We Can Discern Cycles and Waves, But Not the Outcomes

Which brings us to the present and the cycles and waves that have yet to reach the concluding third act, where the dramatic climax leads to resolution.

We can discern cycles and waves in the past and posit them in the present, but not the outcomes. A great many phenomena follow cyclical patterns, from sunspots to Peter Turchin's 50-year cycle of human history, while others form waves.

Author David Hackett Fischer (The Great Wave: Price Revolutions and the Rhythm of History) described the difference between cycles and waves:

"Cyclical rhythms are fixed and regular. Their periods are highly predictable. Great waves are more variable and less predictable. They differ in duration, magnitude, velocity, and momentum.

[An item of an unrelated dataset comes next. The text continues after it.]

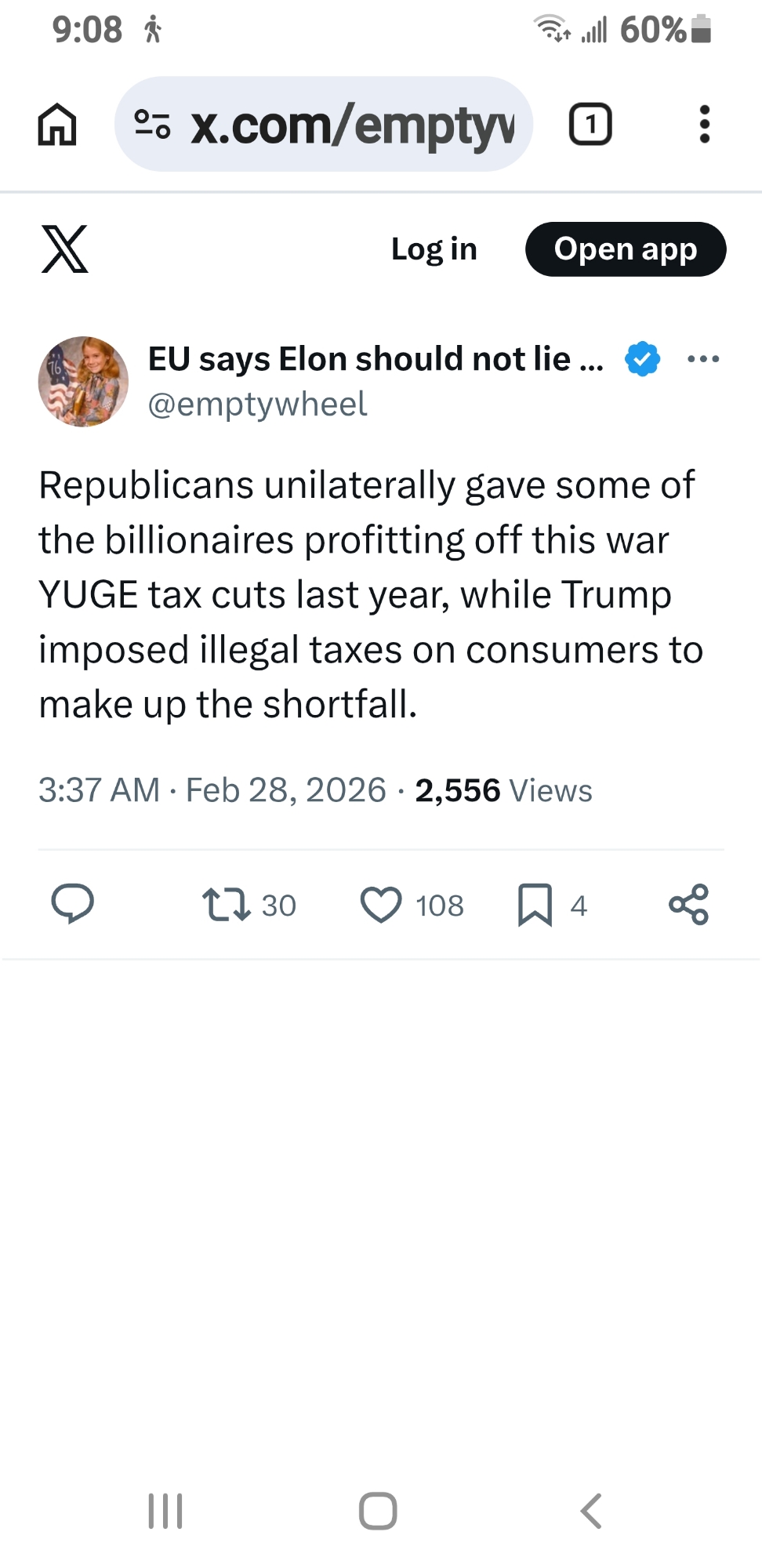
Task: Tap the share icon on the post
Action: pyautogui.click(x=688, y=904)
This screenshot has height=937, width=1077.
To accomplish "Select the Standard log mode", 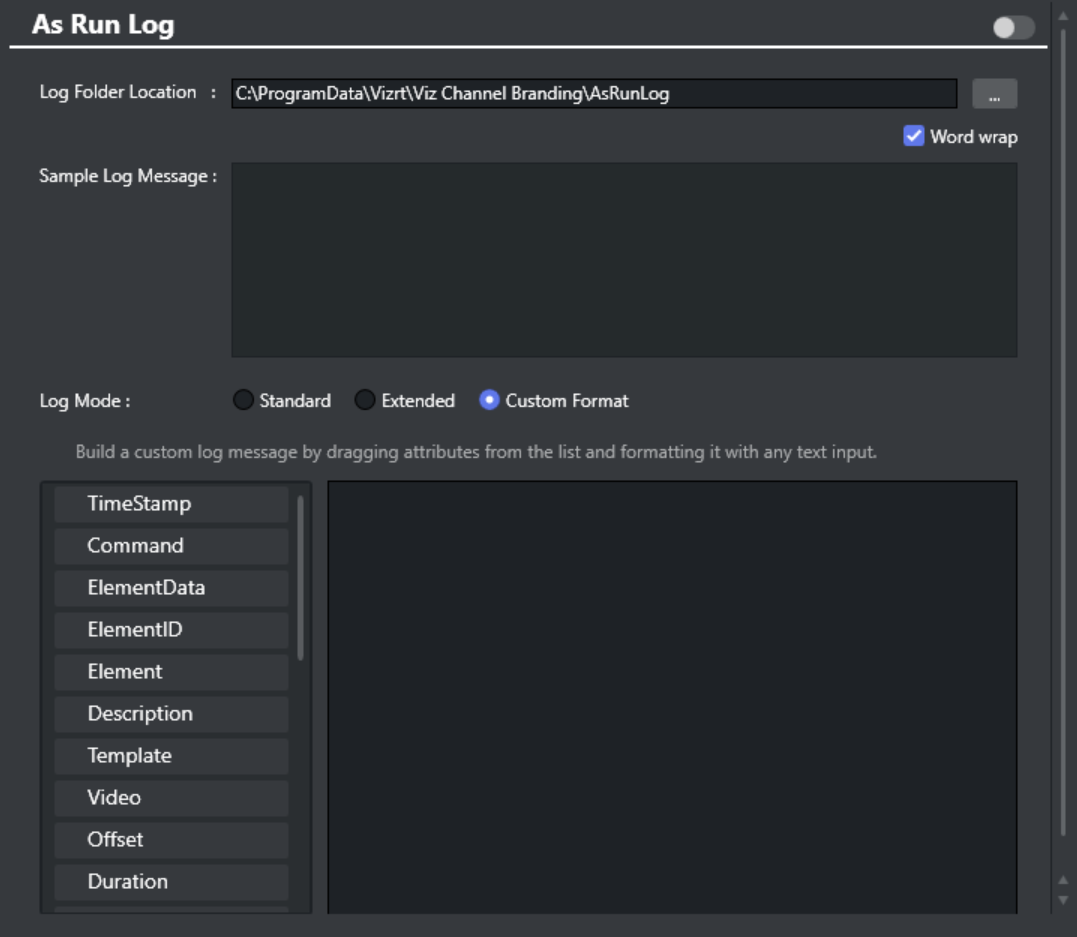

One great price wave lasted less than ninety years; another continued more than 180 years. The irregularities in individual price movements make them no more (or less) predictable than individual waves in the sea.

Even so, all great waves had important qualities in common. They all shared the same wave-structure. They tended to have the same sequence of development, the same pattern of price relatives, similar movements of wages, rent, interest rates; and the same dangerous volatility in later stages. All major price revolutions in modern history began in periods of prosperity. Each ended in shattering world crises and was followed by periods of recovery and comparative equilibrium."


Examples of waves range from rogue waves in the sea to bond yields / interest rates which arise and decline over periods of time that vary too much to qualify as cycles but match the dynamics of waves described by Fischer. Bond yields have gone from peaks to troughs in less than 20 years to the recent span of about 40 years--at the outer duration boundary of previous interest rate/yield waves.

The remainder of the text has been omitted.